### Stated exercise
Lay out the lines between the one holding "Viewport: 1270px width, 720px" and the one holding "coord(180,429)", inclusive, as a two-column CSV with the headers task and answer. Give one row for each task and its answer, with each in its own quoted field and line breaks turned into spaces.

### Stored rows
:::

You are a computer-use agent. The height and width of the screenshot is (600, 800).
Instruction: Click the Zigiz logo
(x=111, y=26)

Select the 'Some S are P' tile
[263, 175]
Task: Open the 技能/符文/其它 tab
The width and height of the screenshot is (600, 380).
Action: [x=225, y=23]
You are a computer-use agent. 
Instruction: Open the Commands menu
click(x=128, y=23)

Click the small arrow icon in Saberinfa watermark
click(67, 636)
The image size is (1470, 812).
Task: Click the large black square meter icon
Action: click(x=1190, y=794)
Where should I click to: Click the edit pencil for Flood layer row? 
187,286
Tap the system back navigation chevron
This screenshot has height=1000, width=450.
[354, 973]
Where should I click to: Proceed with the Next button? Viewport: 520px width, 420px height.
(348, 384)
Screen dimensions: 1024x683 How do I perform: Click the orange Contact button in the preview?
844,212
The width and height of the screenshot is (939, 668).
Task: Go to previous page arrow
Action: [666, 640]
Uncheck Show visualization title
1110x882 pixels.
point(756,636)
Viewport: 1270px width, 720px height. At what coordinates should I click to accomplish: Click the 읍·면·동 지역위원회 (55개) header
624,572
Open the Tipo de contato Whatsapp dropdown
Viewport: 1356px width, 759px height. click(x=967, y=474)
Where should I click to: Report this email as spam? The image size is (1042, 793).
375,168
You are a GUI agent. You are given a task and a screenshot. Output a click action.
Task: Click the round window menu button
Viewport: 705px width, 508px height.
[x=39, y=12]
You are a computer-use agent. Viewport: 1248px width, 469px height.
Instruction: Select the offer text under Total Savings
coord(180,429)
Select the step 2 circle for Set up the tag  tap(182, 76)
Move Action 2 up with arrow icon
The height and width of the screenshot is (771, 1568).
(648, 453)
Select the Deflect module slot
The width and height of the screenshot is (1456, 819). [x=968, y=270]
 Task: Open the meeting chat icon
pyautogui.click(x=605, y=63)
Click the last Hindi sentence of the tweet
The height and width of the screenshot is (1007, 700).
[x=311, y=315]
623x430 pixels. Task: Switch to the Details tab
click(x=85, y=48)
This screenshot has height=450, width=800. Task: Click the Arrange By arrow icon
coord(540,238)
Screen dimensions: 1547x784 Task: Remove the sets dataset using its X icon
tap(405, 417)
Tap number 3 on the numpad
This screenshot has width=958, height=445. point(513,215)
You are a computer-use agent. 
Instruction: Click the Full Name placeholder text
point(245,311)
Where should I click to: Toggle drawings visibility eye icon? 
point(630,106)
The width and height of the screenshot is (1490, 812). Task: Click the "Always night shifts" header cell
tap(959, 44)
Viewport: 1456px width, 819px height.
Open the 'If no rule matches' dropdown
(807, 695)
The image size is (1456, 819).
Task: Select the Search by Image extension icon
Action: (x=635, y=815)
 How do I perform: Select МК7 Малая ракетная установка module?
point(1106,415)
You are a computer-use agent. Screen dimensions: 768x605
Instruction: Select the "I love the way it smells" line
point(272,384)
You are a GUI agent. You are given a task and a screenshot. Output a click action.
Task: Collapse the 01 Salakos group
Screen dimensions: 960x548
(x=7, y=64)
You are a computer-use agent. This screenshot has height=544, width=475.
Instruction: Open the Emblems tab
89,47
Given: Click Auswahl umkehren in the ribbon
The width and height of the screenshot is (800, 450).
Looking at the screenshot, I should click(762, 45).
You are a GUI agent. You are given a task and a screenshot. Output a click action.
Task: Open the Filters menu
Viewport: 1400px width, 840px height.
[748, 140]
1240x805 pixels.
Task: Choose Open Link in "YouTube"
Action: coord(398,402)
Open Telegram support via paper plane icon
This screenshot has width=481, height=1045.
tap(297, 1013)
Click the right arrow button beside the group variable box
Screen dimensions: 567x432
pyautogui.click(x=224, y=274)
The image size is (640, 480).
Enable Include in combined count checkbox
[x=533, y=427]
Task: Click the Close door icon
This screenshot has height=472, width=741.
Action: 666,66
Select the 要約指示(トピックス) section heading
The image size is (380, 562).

:::

### Response
task,answer
"Viewport: 1270px width, 720px height. At what coordinates should I click to accomplish: Click the 읍·면·동 지역위원회 (55개) header","624,572"
"Open the Tipo de contato Whatsapp dropdown","Viewport: 1356px width, 759px height. click(x=967, y=474)"
"Where should I click to: Report this email as spam? The image size is (1042, 793).","375,168"
"You are a GUI agent. You are given a task and a screenshot. Output a click action. Task: Click the round window menu button Viewport: 705px width, 508px height.","[x=39, y=12]"
"You are a computer-use agent. Viewport: 1248px width, 469px height. Instruction: Select the offer text under Total Savings","coord(180,429)"